For a long time I was confused – why would the philosopher be so shocked? But now I understand that his shock came from realising the huge gap between his own default settings and those of mainstream society.
Take showering as an example. Thirty years ago, my father – a doctor – went to Tibet for two years as part of the campaign to “aid Tibet”. In these two years, he washed only twice. The first was when he arrived, and the second was when he left. He said that people in the north of Tibet only wash twice in their whole lives – once when they get married, and once just before they die.
The writer Sanmao also described how some people living in the Sahara desert only wash once a year, and this cleansing is regarded as a solemn ceremony. In Xiaohan’s village in the north-east of China, they used to wash only when the season changed. Now they go each month to the bath house in the nearest town. The Dai peoples of Yunnan, in contrast, spend their lives by the water, and rely on it for an income. To them, showering is completely ordinary.
These different peoples wash according to the climate in which they live. How they wash, where they wash and how often they wash is all decided by the local environment, and has become part of their culture over thousands of years.
In modern urban life, washing has become totally separate from the local environment. It has become one of the ceremonies and symbols of modern life. Until I graduated from university, I only washed once a week, but now I have gradually got used to washing every day, and see this as a necessity.
Living in our modern societies, we calmly enjoy the various conveniences of modern life and have come to take them completely for granted; they have become our defaults. We very rarely stop to think do I really need a fridge? Do I really need air conditioning? Do I really need a car? Do I really need to shower every day? Do I really need a new change of clothes every day?
Every time modern technology presents us with a new possibility, we quickly learn to see it as a necessity, and it becomes a default. The process is becoming shorter and shorter. Consumption has become something that we see as only right and proper.

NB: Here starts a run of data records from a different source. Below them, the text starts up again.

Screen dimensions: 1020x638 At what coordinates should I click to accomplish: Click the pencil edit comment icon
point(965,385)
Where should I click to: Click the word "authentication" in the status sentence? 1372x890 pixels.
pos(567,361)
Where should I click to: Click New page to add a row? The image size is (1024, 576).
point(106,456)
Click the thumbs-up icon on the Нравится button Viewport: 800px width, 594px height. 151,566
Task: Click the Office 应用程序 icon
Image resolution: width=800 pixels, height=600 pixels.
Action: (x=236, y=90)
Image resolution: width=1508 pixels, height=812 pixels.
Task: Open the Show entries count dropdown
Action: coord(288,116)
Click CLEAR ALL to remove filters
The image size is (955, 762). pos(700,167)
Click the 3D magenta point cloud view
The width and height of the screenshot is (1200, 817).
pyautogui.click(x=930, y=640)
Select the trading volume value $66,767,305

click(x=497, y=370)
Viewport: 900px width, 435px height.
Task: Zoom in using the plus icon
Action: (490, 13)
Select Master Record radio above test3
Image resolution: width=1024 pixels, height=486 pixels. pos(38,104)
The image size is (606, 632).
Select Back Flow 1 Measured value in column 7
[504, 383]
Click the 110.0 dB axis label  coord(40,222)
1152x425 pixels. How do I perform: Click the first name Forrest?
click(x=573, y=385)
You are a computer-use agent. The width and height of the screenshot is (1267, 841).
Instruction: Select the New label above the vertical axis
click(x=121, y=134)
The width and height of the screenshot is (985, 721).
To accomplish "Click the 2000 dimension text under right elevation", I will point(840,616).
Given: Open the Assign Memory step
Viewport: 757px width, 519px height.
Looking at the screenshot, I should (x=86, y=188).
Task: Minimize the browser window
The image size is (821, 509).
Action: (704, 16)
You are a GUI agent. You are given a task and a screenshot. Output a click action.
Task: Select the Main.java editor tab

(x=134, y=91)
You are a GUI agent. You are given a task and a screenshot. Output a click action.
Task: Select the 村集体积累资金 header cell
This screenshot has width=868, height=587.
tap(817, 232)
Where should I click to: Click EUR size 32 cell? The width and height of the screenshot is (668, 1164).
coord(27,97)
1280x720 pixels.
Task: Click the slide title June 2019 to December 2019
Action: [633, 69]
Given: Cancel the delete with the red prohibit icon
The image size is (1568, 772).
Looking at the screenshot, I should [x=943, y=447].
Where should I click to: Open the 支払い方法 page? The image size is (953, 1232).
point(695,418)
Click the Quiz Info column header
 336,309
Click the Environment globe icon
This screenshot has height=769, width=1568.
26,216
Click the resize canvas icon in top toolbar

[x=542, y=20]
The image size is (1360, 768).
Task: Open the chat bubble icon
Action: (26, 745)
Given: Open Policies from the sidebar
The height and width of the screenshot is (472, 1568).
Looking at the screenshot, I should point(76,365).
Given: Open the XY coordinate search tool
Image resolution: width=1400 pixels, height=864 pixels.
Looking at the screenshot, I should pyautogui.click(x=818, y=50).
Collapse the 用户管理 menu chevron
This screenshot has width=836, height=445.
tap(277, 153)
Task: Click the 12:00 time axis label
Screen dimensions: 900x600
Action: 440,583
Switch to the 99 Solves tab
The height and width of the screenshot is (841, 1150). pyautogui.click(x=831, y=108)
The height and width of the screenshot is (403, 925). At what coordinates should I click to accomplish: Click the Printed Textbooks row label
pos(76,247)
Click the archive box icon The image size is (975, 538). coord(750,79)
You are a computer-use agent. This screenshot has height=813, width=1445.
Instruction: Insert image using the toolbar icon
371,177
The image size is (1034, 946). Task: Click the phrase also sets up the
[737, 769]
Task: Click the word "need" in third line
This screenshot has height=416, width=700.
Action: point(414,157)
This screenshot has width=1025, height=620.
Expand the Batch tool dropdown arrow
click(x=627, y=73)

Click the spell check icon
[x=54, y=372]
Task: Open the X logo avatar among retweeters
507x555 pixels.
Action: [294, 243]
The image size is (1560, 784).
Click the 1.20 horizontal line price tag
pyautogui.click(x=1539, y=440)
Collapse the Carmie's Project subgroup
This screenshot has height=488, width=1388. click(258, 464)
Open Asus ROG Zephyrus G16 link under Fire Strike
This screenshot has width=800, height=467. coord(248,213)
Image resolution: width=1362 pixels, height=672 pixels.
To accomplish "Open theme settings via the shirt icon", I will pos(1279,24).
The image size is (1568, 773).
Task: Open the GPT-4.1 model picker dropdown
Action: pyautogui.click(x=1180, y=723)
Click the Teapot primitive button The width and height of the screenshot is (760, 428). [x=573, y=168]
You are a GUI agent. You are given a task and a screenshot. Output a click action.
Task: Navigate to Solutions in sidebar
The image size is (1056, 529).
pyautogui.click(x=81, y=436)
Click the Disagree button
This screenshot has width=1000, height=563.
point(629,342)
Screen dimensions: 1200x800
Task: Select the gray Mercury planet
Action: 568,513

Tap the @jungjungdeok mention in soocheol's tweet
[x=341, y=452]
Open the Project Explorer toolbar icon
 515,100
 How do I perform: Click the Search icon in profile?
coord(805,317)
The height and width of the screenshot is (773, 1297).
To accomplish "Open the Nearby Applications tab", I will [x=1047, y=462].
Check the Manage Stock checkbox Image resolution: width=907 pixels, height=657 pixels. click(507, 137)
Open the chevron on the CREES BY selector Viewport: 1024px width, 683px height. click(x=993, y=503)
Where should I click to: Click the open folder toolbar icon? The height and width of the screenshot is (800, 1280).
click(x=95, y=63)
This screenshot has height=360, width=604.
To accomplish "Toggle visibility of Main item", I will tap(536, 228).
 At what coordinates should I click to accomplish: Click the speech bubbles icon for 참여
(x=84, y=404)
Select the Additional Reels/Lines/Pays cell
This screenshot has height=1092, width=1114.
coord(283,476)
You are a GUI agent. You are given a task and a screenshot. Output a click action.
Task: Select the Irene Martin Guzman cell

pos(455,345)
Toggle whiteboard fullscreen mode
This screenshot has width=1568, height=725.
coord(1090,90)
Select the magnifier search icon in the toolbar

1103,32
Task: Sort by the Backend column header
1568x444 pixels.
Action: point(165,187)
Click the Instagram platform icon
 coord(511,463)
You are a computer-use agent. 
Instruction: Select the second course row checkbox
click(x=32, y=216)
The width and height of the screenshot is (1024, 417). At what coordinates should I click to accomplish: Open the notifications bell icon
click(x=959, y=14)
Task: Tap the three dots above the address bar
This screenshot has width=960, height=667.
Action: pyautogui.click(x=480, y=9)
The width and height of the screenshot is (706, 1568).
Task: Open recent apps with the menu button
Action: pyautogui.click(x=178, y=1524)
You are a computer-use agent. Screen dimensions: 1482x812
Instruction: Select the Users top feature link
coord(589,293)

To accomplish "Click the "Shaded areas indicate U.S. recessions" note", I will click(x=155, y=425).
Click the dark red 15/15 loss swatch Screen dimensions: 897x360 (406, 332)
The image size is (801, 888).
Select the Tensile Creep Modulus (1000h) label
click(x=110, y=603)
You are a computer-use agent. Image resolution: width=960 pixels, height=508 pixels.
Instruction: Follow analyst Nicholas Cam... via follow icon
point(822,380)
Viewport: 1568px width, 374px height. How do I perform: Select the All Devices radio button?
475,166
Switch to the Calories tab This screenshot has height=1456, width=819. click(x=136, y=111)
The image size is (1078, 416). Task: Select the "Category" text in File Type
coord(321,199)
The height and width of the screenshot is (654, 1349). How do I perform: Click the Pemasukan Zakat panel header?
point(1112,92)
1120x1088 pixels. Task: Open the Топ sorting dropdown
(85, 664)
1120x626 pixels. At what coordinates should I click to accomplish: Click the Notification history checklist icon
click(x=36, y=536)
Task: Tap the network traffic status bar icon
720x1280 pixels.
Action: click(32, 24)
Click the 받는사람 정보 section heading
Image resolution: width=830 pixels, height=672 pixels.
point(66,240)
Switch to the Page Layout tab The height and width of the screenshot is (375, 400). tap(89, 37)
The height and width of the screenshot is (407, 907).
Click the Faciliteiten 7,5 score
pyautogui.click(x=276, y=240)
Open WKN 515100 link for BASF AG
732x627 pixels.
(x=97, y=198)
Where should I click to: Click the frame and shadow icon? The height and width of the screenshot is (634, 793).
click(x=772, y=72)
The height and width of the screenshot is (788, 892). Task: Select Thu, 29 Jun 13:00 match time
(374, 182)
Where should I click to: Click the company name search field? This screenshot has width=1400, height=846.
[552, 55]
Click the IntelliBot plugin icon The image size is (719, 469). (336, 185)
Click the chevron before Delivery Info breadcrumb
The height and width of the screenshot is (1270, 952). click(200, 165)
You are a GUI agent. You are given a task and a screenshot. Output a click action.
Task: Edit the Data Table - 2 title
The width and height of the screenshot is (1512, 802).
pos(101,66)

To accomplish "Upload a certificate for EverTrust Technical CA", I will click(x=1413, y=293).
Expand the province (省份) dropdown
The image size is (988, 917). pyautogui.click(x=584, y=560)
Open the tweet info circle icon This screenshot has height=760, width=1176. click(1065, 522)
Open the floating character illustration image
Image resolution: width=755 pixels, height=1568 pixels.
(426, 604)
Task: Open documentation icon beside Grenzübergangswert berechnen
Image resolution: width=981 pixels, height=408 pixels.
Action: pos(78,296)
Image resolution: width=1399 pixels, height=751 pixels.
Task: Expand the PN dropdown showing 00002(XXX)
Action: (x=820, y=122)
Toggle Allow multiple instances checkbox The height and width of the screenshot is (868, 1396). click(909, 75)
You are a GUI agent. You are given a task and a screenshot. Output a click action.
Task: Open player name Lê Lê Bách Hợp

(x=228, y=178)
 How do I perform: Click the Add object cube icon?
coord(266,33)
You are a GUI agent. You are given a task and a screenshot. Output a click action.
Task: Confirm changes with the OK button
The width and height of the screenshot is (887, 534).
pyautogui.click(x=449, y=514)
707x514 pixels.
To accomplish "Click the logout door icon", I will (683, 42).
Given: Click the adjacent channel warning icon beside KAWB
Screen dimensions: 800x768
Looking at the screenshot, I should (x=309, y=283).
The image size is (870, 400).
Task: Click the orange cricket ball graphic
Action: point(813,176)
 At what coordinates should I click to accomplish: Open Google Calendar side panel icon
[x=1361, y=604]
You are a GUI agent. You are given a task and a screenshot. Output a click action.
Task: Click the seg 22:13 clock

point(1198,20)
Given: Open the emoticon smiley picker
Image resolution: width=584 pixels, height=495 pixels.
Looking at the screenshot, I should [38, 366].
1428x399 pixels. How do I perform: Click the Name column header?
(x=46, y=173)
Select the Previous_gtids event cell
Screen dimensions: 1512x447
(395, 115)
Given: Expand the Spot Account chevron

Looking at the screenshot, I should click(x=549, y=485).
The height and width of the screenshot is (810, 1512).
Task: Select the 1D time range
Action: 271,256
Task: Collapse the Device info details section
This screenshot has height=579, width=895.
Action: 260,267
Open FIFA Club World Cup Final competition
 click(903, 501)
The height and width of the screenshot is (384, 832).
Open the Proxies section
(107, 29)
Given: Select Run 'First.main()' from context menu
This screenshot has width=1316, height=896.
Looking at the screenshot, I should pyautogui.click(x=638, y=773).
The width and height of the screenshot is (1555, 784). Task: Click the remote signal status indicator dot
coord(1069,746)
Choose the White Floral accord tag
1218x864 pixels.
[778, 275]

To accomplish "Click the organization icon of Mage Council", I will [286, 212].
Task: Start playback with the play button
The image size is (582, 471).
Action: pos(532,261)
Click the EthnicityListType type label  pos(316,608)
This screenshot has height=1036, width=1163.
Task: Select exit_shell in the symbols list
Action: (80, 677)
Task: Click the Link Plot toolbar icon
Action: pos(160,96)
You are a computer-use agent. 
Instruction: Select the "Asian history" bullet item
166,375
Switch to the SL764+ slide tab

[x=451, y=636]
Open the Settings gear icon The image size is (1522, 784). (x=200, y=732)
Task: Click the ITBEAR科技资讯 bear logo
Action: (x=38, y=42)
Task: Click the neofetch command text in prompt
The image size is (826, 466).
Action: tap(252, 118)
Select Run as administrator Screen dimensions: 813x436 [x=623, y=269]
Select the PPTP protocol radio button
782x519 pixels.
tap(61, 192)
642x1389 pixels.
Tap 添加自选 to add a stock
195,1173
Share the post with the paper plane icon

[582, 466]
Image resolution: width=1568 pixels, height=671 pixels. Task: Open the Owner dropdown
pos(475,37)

But is it really right and proper? I still have a few vague memories of the details of my childhood. Back then, people would cut up used drinks cans and use the base as an ash tray or vase. The string used for tying up parcels could be collected and sewn together to make bags – the bag I used to take to the market was made in this way. People also would sew together old calendars and cigarette boxes and turn them into curtains. No one looked down on these objects just because they were made cheaply. On the contrary, many of them were very well made, and could be seen as little works of art.
Now things like this are vanishing from our lives. There are now more and more beautiful new products available, and more and more disposable items. This has aroused in us a desire to buy, but it also means we have lost the pleasure that those beautiful homemade things used to bring us. Once, in an arts-and-crafts shop, I saw a curtain that was made to look like the old-style homemade curtains. The materials were not re-used objects, and the effect was not so good. Sometimes I think of all the old coloured paper that we throw away and think that it would be ideal material for this kind of thing. However, it seems that no one thinks about re-use any more.
This is modern society – a lifestyle revolving around consumption and with material satisfaction as the highest aim. The problem is that when new technology becomes a default in our lives, it can no longer bring us happiness or a sense of fulfillment. On the contrary, an absence of these defaults can make us unhappy. This kind of lifestyle leads to higher and higher default levels, and an ever-greater desire to consume.
When the resources that support this consumption have all but disappeared, and the environment can no longer take the strain, it will be too late to cancel these default settings. It is much easier to go from simplicity to extravagance, than to go from extravagance to simplicity. It has always been this way.
Yu Aiqun is a CCTV journalist and editor.